JBL Algol (algae remover)
- For beautiful freshwater aquariums: combats all algae species fast and intensively.
- Not harmful to fish and microorganisms when used correctly.
- Crystal-clear water. Combats all algae species.
- Application only in the morning. Before use a partial water change of 30 % is recommended. Ensure sufficient oxygen content by means of aeration during the treatment.
- Contents: 1 bottle Algol.
- To use: 10 ml/40 l Wasser. Example with 60 l aquarium: 15 ml.
Appropriate, long-term algae control:
- Excessive algae growth always occurs when a surplus of nutrients (phosphates and nitrates) are present in the water.
- That’s why long-term algae control works in two steps: it combats algae with the anti-algae agent JBL Algol, then in step 2 it safely binds the nutrients.
- For this purpose JBL PhosEx ultra is ideal. Adding algae-eating animals, such as sucker catfish, shrimps and snails can also be a great help.
What happens to the algae after I use an anti-algae agent?
> Any anti-algae agent, such as JBL AlgoPond forte, AlgoPond green or Algol cause the dead algae to decompose biologically and then be broken down bacterially. This in turn leads to an enormous oxygen consumption by the bacteria (nitrification) and to the release of the nutrients nitrate and phosphate, which were "bound" in the algae. In principle, this feeds the next generation of algae. This is the reason why JBL always recommends binding the released nutrients as the last step in algae control after the targeted control of the algae with an anti-algae agent. Since it is sufficient to remove one of the two nutrients, we recommend you remove the phosphate, and this can easily be carried out with a good phosphate remover (JBL PhosEx Pond or JBL PhosEx).
By the way, it is always better to remove dying or dead algae by hand. The fewer algae are degraded, the fewer nutrients are released again!
Is JBL Algol harmful for my shrimps?
> Negative effects of JBL Algol on freshwater shrimps cannot be ruled out, especially on sensitive dwarf shrimps.
In what intervals can JBL Algol be dosed ?
> We recommend an interval of 7 days when dosing JBL Algol again. Please ensure that a water change of 50-70% is carried out before each dose.
Please note that we cannot rule out adverse effects on aquatic plants after repeated applications. Furthermore JBL Algol does not eliminate the cause of emerging algae growth. For this please examine the care and maintenance of your aquarium.
How do mosses react to JBL Algol?
> When dealing with mosses, one must always reckon with sensitivities to Algol, depending on the species, with this always applying to moss balls. Midget shrimps can also exhibit a sensitive reaction to Algol; our experience varies according to the species. The general water parameters are also important.
I have a lot of algae in my cichlid tank. Unfortunately, one-time treatment with JBL Algol did not have any noticeable effect.
> With reference to algae in cichlid tanks.

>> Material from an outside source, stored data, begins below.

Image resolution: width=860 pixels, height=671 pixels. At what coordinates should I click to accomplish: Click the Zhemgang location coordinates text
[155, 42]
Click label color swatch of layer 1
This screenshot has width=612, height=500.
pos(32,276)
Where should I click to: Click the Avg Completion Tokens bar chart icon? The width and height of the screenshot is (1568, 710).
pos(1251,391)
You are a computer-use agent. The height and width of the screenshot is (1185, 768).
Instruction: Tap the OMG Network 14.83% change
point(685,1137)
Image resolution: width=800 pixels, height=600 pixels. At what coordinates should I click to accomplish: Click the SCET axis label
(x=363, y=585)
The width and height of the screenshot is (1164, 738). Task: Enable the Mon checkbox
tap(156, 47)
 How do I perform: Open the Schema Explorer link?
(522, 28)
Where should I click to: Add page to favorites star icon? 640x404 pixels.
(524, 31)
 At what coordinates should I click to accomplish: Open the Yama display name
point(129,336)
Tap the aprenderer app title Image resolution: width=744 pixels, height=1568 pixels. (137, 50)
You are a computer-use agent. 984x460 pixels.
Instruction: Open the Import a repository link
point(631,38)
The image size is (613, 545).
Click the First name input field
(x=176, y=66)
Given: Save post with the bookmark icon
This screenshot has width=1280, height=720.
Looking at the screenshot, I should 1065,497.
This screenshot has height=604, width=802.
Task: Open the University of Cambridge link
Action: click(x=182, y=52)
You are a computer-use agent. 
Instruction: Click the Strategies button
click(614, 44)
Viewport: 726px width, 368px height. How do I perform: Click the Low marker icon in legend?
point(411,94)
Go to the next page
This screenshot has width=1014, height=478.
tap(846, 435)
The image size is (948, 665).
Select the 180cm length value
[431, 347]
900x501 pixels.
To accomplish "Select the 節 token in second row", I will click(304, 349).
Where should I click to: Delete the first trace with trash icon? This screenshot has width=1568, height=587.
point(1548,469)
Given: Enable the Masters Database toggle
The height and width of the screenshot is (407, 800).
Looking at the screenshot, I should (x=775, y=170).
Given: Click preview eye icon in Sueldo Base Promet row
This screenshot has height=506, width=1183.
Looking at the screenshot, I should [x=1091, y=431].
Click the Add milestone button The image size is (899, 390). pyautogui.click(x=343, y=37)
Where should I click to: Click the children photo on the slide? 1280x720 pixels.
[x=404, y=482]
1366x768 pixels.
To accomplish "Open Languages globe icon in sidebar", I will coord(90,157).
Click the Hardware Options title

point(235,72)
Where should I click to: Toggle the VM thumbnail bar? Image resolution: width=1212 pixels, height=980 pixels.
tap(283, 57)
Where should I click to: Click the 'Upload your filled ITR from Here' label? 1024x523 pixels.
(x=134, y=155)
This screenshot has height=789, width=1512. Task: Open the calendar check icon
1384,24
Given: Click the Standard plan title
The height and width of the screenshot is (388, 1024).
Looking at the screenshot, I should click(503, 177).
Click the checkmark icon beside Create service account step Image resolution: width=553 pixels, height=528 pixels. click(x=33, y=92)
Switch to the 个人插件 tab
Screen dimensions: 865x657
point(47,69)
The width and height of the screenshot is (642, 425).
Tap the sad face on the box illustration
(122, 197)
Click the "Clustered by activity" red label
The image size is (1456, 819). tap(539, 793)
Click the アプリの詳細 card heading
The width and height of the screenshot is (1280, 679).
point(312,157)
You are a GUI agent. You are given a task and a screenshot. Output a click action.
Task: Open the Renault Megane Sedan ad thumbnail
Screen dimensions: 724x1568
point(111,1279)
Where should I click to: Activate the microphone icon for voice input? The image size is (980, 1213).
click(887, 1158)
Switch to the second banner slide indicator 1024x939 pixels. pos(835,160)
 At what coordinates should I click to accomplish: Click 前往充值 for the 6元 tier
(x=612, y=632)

That is a permanent problem, because there is always an excess of nutrients in aquariums with few plants. It may be necessary to add more doses of JBL Algol, more or less at weekly intervals. Please make sure you always carry out a 50 % water change beforehand and ensure the aquarium is well aerated.
Can I kill off blue-green algae with JBL Algol?
> Blue-green algae, that is quite a complicated matter.
As is generally known, blue-green algae are bacteria. They photosynthesise, just like plants. Blue-green algae are among the oldest organisms in the world. They would have been extinct a long time ago if they didn’t have a few special properties. For example, they influence the medium on which they colonise to their own advantage, i.e. manipulate the environmental parameters (which only very few organisms are able to do). This property has secured their survival. In their natural surroundings, blue-green algae are absolute niche inhabitants, which are always inferior to other organisms in competition.
Blue-green algae need light and nutrients, just like plants.
Blue-green algae, though, also need a substrate for colonisation to grown on. They are inferior to "normal" biofilms both in nature and in an aquarium and can only spread if the “normal” biofilm has been destroyed and has partially died off. Then they colonise quickly and consequently grow over the “normal” biofilm. As they change the water parameters under their own film, the normal biofilm dies off expansively, and the blue-green algae aquarium is born.
Algaecides are only effective against blue algae to a certain degree.
The only effective method currently known is deprivation of light, meaning full deprivation, to which they exhibit a very sensitive reaction.